The Pork Shoulder Experiment
Currently Listening To :: Greatest Mistake :: Handsome Boy Modelling School feat. John Oates & Jamie Cullum
I woke up this morning in a bed that wasn't my own, but a bed that wasn't unfamiliar. But before you ask, yes, I was alone. And yes, I was fully clothed. But far from a sad ending (or beginning to this entry), the sun was shining, and as I wiped the sleep from my eyes, my mind thought about the few nights just passed.
I began to wonder what it would be like to have a dampened sense of physical feedback. They say that when you lose one of your five senses, the remaining four become even more acute in order to compensate. Stevie Wonder. Beethoven. Waste management specialists the world over.
So what would happen if everything I touched was only a quarter as sensitive to my body as it normally was? How about half as sensitive? Three-quarters?

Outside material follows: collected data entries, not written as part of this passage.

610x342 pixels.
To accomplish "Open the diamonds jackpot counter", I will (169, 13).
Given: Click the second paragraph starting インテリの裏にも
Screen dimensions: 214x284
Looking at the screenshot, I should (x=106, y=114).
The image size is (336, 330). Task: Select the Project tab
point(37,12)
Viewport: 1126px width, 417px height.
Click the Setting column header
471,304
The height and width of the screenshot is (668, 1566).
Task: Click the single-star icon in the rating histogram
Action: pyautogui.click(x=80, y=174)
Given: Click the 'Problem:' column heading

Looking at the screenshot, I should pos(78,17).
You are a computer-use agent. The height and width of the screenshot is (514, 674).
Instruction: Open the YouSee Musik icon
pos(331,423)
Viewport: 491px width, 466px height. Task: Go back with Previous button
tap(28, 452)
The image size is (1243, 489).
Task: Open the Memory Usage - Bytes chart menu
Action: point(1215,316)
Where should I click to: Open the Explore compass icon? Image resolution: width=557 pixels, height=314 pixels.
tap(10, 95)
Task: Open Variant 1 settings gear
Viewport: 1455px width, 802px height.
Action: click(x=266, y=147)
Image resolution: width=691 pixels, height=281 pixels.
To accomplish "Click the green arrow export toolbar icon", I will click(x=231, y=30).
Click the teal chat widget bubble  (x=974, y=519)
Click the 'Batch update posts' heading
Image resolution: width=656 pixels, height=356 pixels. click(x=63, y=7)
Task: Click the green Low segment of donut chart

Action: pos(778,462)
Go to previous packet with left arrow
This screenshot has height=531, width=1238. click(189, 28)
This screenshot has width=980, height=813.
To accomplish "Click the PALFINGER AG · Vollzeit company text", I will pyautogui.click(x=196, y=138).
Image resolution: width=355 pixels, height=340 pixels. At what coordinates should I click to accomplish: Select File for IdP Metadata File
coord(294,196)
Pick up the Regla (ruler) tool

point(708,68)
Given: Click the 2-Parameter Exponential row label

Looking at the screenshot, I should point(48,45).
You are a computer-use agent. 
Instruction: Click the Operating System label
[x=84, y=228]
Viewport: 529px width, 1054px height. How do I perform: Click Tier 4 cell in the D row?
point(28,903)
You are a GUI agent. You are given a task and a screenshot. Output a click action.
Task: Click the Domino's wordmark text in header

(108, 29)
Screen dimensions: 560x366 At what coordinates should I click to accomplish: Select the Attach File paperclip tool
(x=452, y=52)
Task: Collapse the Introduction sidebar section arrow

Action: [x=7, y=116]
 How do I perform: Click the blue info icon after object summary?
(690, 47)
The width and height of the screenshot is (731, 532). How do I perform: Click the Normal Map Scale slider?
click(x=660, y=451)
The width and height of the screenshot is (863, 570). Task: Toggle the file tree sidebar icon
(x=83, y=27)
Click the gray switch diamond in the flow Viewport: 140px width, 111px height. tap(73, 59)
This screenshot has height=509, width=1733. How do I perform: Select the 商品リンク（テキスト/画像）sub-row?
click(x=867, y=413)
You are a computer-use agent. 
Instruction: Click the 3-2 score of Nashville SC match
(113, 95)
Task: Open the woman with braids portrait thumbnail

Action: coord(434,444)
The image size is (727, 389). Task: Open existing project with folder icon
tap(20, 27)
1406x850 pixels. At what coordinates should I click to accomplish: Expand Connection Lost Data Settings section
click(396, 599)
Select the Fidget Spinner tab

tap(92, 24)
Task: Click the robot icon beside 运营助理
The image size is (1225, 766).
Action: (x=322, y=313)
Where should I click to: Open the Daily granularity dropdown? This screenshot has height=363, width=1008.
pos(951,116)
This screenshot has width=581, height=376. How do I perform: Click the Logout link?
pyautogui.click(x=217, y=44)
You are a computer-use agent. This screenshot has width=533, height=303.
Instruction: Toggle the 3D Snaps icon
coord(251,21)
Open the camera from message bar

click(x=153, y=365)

If I could no longer feel the glow of a hot shower, the coarseness of beach sand on the soles of my feet, the smooth skin of my lovers lower back, would I be better off dead?
If I couldn't feel anything in a physical sense like I used to, does that mean my emotions would be heightened? Would these overpowering emotions destroy me before I could find a way to control them? When I drink the alcohol that dulls my senses, that makes me impervious to the cold, do I feel any less on the inside?
I thought about that on Friday night as I casted a glance across the room at Privilege and sunk back yet another rum and coke, my body screaming for sustenance as I waited for my mind to open up and absorb my newly heightened emotions like a sponge.
Not this time. Maybe another night, but not tonight.
I'm typing this as I wait another 5 hours for my pork shoulder to slow-cook. With any luck, midnight should bring me a heady mix of pork roasted in brown sugar, paprika, coriander, onion powder, salt and pepper.
If that doesn't open my senses, well, I might as WELL be dead.
4 Comments:
Wait- are you talking about getting laid....?
btw, HI!
Hmm, I didn't think about it that way, but looking back on it, I can see how it can be thought of that way...but the answer is no :P
Hey Joeii, long time no see. What's news with you? No more blogging?
Can you stop leaving those stains on the guest bed when you stay over? Damn!